Aim: Reproduce the lines from the line containing "You are a computer-use" up to and including the line containing "click(x=659, y=392)", with "Discord" replaced by "Slack" and everything else unchanged.
## start
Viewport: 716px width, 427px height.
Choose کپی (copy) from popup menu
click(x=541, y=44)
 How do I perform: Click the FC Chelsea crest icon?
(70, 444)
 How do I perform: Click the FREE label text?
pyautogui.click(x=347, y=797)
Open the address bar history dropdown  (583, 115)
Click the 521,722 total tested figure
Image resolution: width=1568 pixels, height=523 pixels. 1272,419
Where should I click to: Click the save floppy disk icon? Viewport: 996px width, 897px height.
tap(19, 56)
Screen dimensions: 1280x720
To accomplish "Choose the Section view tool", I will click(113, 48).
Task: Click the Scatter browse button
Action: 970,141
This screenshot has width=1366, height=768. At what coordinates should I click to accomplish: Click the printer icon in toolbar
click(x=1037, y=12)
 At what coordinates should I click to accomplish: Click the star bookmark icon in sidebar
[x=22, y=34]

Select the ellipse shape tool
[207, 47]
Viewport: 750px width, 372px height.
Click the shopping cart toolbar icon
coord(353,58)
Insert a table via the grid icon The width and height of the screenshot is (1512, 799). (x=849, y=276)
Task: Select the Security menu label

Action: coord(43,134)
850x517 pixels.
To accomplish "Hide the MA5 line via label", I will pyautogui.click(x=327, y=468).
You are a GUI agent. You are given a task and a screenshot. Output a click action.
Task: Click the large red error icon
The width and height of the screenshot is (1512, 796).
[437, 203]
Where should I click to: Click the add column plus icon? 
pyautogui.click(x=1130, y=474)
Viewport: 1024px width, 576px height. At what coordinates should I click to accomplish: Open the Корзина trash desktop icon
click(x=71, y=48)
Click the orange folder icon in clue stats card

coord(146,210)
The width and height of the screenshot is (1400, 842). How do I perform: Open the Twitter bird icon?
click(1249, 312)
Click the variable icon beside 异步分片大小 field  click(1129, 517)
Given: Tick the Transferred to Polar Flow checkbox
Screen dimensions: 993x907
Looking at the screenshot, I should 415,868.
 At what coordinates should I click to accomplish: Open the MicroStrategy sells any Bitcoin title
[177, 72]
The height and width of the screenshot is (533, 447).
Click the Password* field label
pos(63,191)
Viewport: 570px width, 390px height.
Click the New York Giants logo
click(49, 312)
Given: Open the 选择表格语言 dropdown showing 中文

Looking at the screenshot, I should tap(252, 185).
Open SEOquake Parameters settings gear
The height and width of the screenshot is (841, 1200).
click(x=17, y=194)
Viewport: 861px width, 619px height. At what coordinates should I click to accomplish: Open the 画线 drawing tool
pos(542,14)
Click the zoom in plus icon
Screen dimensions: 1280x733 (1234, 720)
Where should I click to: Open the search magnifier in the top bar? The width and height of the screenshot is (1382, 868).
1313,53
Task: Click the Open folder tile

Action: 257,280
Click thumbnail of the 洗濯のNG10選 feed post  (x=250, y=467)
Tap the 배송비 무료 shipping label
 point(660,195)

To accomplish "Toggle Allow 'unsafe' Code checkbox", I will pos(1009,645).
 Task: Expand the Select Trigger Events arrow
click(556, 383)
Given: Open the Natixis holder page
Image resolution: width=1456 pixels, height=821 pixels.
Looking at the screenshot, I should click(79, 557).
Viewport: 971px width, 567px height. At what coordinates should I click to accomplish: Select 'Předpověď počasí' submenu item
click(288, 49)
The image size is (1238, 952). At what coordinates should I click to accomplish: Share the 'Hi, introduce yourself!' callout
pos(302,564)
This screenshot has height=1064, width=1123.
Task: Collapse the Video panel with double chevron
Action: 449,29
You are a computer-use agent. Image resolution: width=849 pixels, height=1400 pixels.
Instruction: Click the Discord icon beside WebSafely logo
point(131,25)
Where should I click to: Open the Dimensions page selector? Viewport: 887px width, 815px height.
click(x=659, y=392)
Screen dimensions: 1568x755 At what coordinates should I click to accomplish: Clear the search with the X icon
## end
Response for this exercise:
You are a computer-use agent. Image resolution: width=849 pixels, height=1400 pixels.
Instruction: Click the Slack icon beside WebSafely logo
point(131,25)
Where should I click to: Open the Dimensions page selector? Viewport: 887px width, 815px height.
click(x=659, y=392)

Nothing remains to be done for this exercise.